We Have To Support Every Line of Production Code Forever

9 min readDec 18, 2023

In the heat of an enterprise deal moment, it’s easy to think very short-term about the long-term costs of one-off specials and “small requirements.” There’s tremendous pressure to maximize the importance of a feature tweak to close this quarter’s big deal, and similar pressure to minimize both the initial effort to make that tweak and the ongoing effort to keep it working.

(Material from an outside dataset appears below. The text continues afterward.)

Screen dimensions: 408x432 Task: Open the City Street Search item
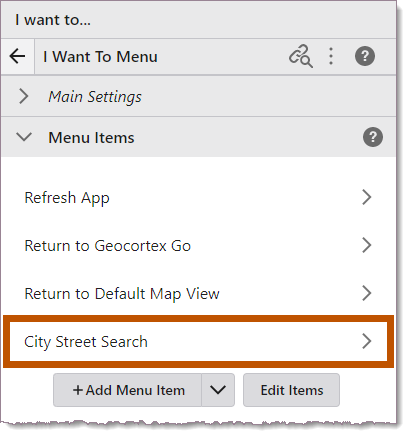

The upside (for the sales team) is huge, and the cost (for product/ engineering/ support) is diffuse. Far away. Hard to see. So we often pooh-pooh these discussions as whinging/ lack of commercial understanding/ technical grumpiness/ inattention.

What Have We Committed To?

Regardless of whether a big customer pays us for a one-off enhancement or we give it to them for free, our responsibility is clear: this bit of code needs to work as promised, and continue working as promised, for as long as that customer has it in production. If it breaks three years from now — or has to change to work with changes in their other various systems — we’ll be expected to fix/change/adapt/improve it to meet purpose. Most enterprise systems last for 7–10 years: that means 7–10 years of having someone on the product staff who knows it exists and someone on the technical staff who understands it enough to make repairs/improvements.

(Think we can ignore it once it ships? Hope it will work forever? Role-play what happens when MegaCorp’s CIO calls your CEO on a weekend because they have an outage apparently caused by our unsupported doodad.)

So when an important deal needs a one-off enhancement, we rarely ask the fundamental product questions:

What’s the ongoing effort to keep this working? We’ll need to assign some fraction staff forever (until this one customer retires it).
How many other one-off bits are we fractionally maintaining, and how big a bite is that taking out of our strategic product work?

These inevitably lead to some mental gymnastics about why this particular item won’t need ongoing support or improvements…

Won’t It Just Keep Working?

It’s easy to believe that a small piece of software that works today is done — that it will keep working into the far future. This is a fundamental but entirely wrong assumption of project-based software staffing: that once it’s tested and delivered and installed, we can wash our hands of this thing and move everyone onto the next thing.
It’s rather the opposite: every piece of our software that’s in production will (at the most inconvenient time) need some improvement or repair or adjustment. We need to plan for that: some fractional staff that understands this widget, has some customer context, and know they’re responsible when s**t hits fan.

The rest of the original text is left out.